**TASK STATEMENT**
Pull out each line of the records below that contains the string "This", matching its case exactly.

**** MATERIALS PROVIDED

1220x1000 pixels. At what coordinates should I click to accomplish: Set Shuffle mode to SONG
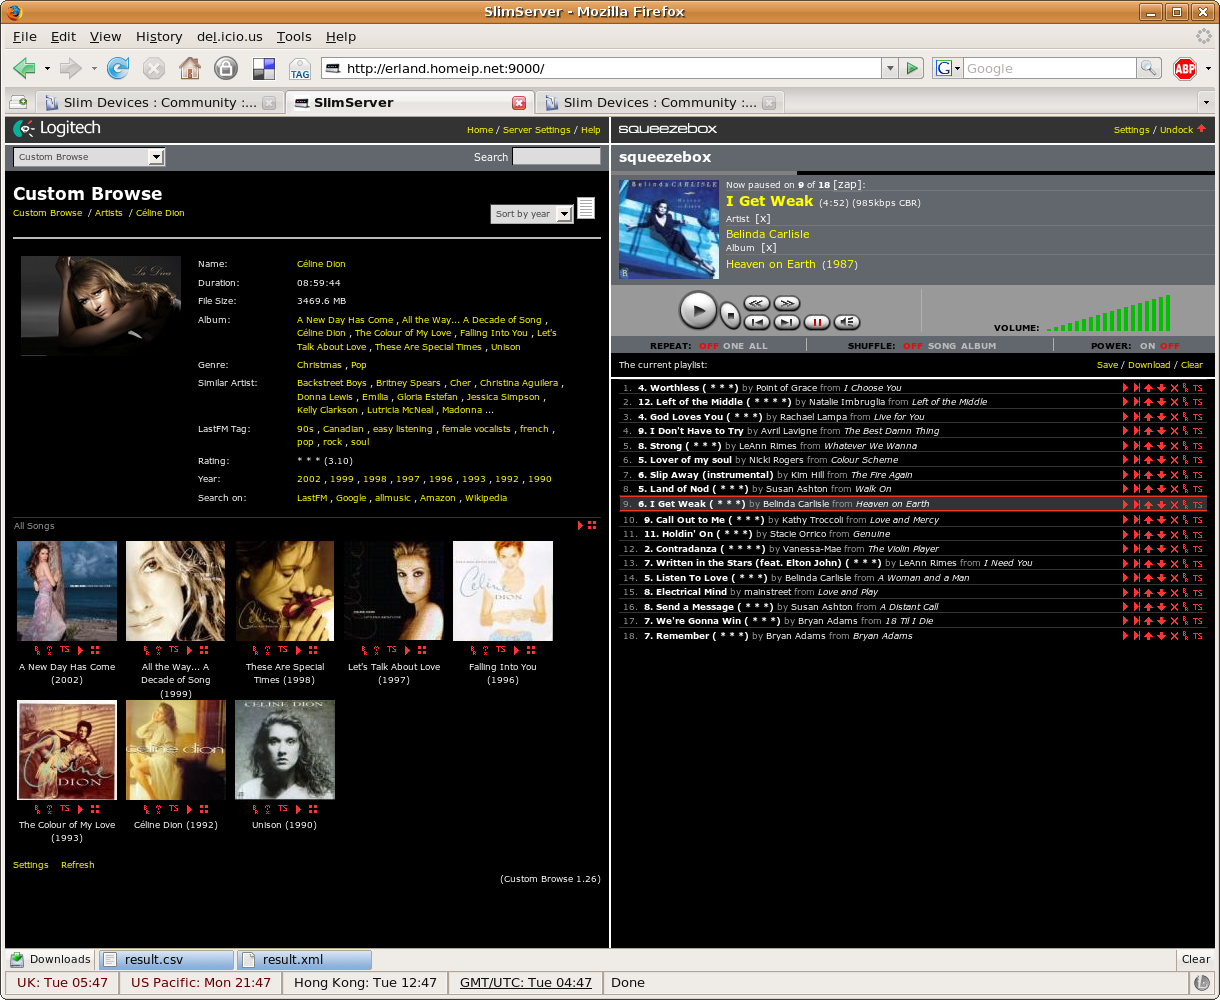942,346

********
**** MATERIALS PROVIDED

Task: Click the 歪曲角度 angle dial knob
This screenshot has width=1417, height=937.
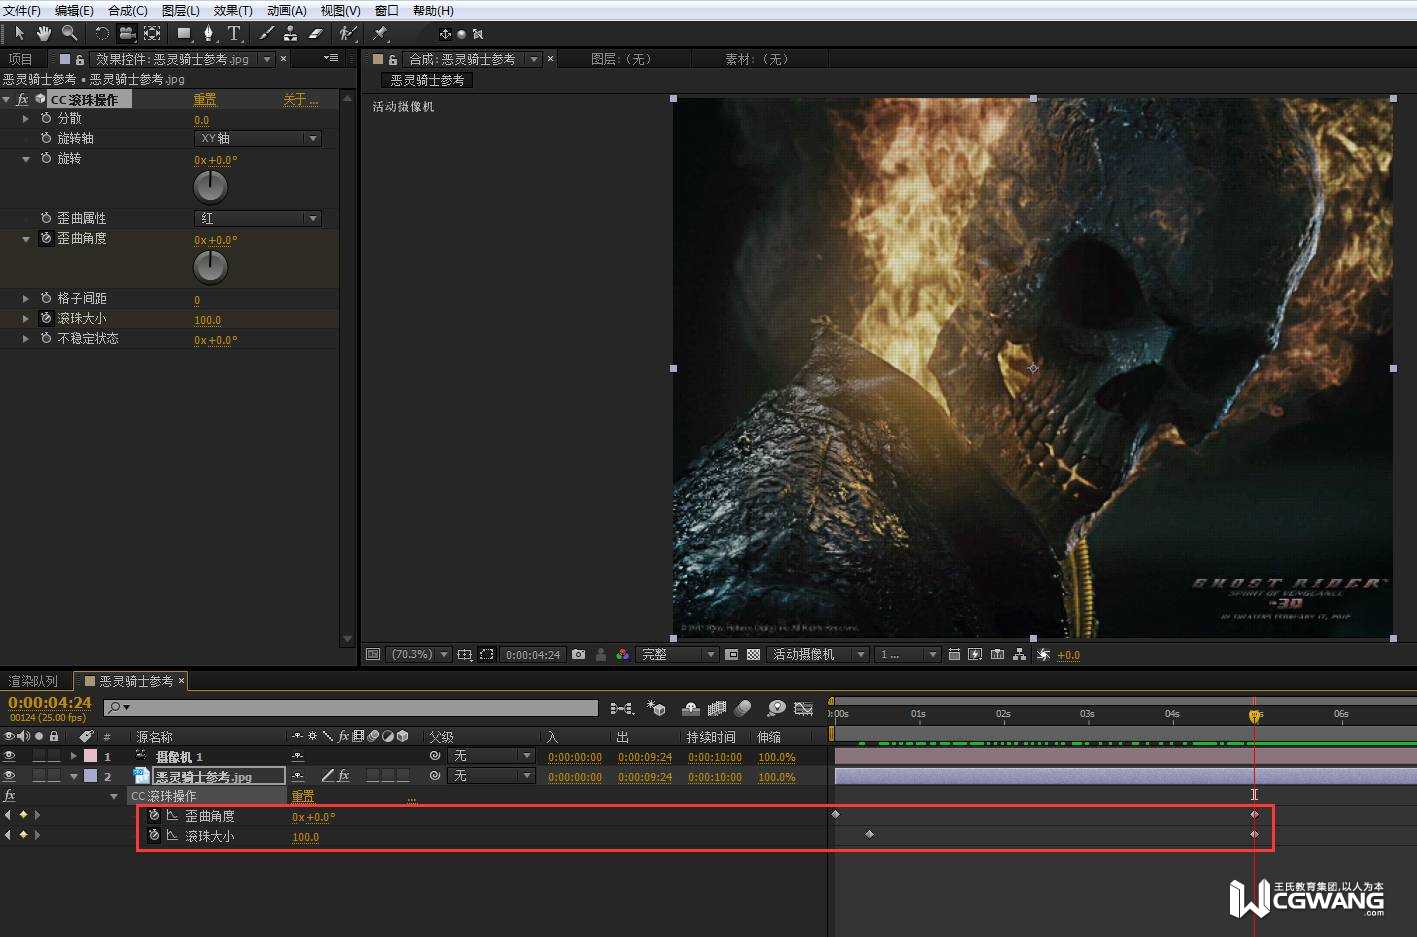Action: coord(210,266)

********

**THE RESPONSE**
This screenshot has width=1417, height=937.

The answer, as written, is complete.